The White House announced the trip Monday, saying the president and first lady will visit the city to “express the support of the American people and to grieve with the Pittsburgh community.”

Trump told Fox News, “I’m just going to pay my respects. I’m also going to the hospital to see the officers and some of the people that were so badly hurt. … I really look forward to going,” he said. “I would have done it even sooner, but I didn’t want to disrupt any more than they already had disruption.”

Pittsburgh’s Democratic mayor William Peduto said the Republican president should stay away from the city while families are holding funerals, the first of which are being held on Tuesday before Trump’s arrival. Several leaders of the Pittsburgh chapter of Bend the Arc, an activist Jewish organization that lobbies against Trump’s policies, called on the president to cancel his visit, saying he was not welcome until he denounced white nationalism. A letter they issued was signed by tens of thousands of people nationwide.

 “If the president is looking to come to Pittsburgh,” Peduto said, “I would ask that he not do so while we are burying the dead.” Peduto’s office said the mayor does not plan to meet with Trump.

Top congressional leaders from both political parties declined invitations from Trump to join him in visiting, while the family of one of the victims is declining to meet the president. The family said it felt Trump’s statement suggesting that an armed guard stationed at the synagogue might have prevented the attack was inappropriate.

Peduto told CNN a presidential visit would strain police and other law enforcement officers while they also are providing security for the funerals.

But Rabbi Jeffrey Myers at the Tree of Life synagogue where the mass killing occurred said the president is “certainly welcome” to visit Pittsburgh.

In the U.S. political debate, the term nationalist has often been equated with white nationalism and as denigrating to minorities.

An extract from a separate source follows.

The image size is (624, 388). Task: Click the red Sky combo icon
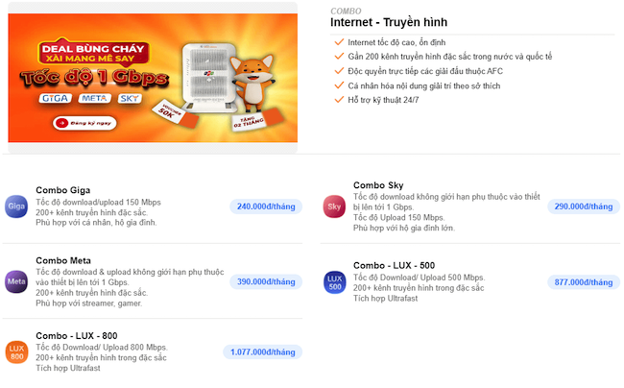(334, 206)
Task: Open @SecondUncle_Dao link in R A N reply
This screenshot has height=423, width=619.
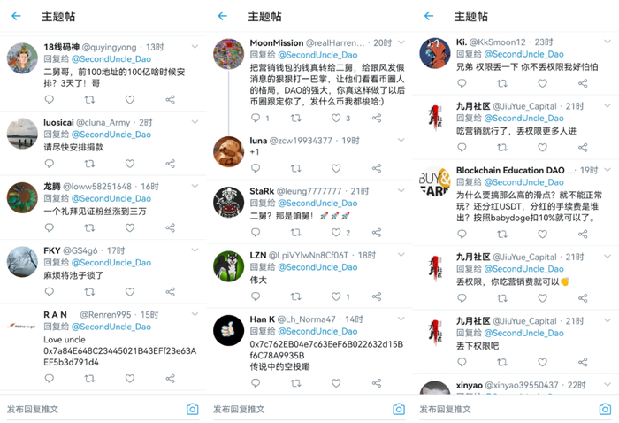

In the Fox interview, Trump said that to him, there are no racial overtones to declaring himself a nationalist, as he did at a recent political rally.

“It means I love the country. It means I’m fighting for the country,” Trump said. “I look at two things, globalists and nationalists. I’m somebody that wants to take care of our country, because for many, many years, you know this better than anybody — our leaders have been more worried about the world than they have about the United States, and they leave us in a mess — whether it’s the wars, whether it’s the economy, whether it’s debt, whether it’s all of the things that they’ve done, including putting in the wrong Supreme Court Justices. And we’re — we’ve really put two great ones in. No, I’m proud of this country, and I call that ‘nationalism.'”

Robert Bowers, the 46-year-old truck driver accused of carrying out the attack, made his first appearance before a federal judge Monday.

Authorities accuse Bowers of carrying out the rampage out of vitriolic hatred of Jews, posting anti-Semitic tirades online and screaming “All Jews must die” as he opened fire.

Bowers faces 29 federal charges, including some federal hate crimes. He could face the death penalty if he is convicted.

The Anti-Defamation League, which has tracked hatred and violence against Jews since the 1970s, said the Pittsburgh mayhem was the worst attack against the Jewish community in U.S. history.